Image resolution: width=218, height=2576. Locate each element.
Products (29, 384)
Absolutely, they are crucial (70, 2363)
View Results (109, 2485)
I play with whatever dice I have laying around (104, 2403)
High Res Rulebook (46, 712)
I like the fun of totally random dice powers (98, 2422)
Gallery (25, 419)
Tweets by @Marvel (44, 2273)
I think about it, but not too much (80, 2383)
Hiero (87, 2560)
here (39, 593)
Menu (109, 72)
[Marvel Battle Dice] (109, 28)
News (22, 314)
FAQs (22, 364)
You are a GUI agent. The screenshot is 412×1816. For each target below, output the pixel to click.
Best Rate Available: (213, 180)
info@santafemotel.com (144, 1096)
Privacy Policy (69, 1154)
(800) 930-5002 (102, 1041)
--
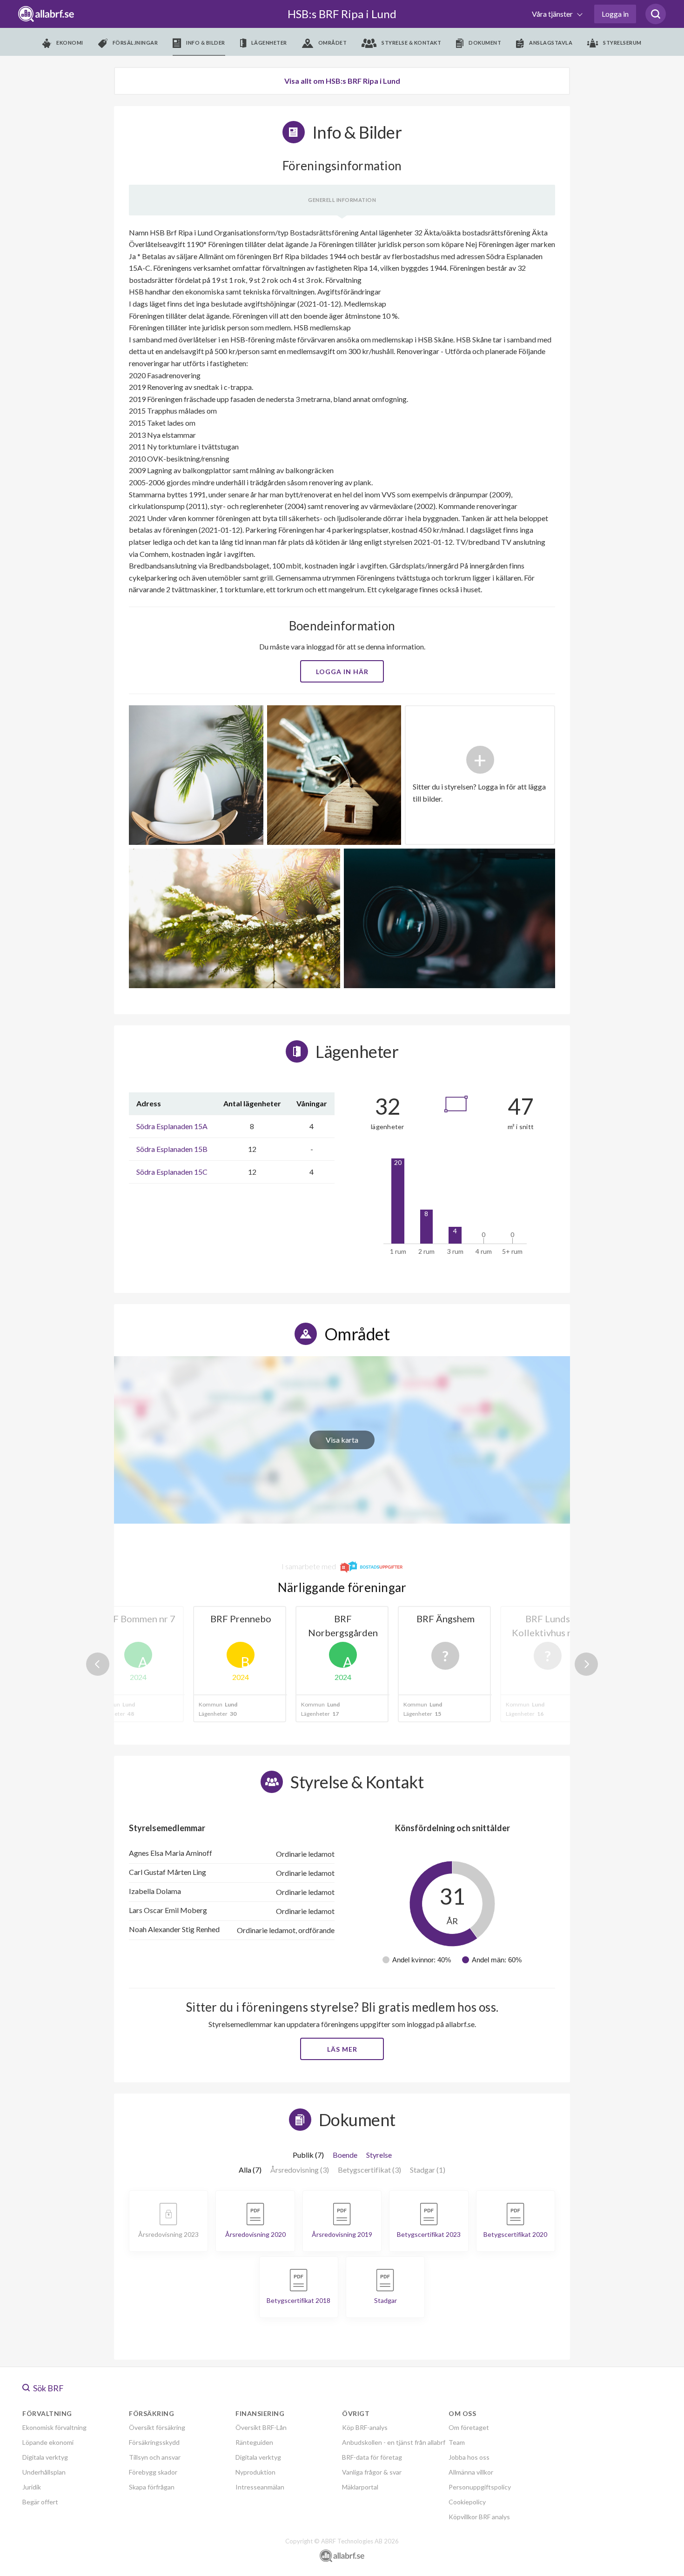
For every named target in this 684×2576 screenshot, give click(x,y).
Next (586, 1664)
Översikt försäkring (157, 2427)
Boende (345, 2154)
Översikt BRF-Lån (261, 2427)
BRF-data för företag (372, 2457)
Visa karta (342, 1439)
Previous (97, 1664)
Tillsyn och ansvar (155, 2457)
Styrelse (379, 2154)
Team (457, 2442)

- Task statement:
Could you repeat exactly the lines in the listing above from the one with "Översikt försäkring (157, 2427)" down to the one with "Team (457, 2442)"? Include both of those lines.

- Answer for the task:
Översikt försäkring (157, 2427)
Boende (345, 2154)
Översikt BRF-Lån (261, 2427)
BRF-data för företag (372, 2457)
Visa karta (342, 1439)
Previous (97, 1664)
Tillsyn och ansvar (155, 2457)
Styrelse (379, 2154)
Team (457, 2442)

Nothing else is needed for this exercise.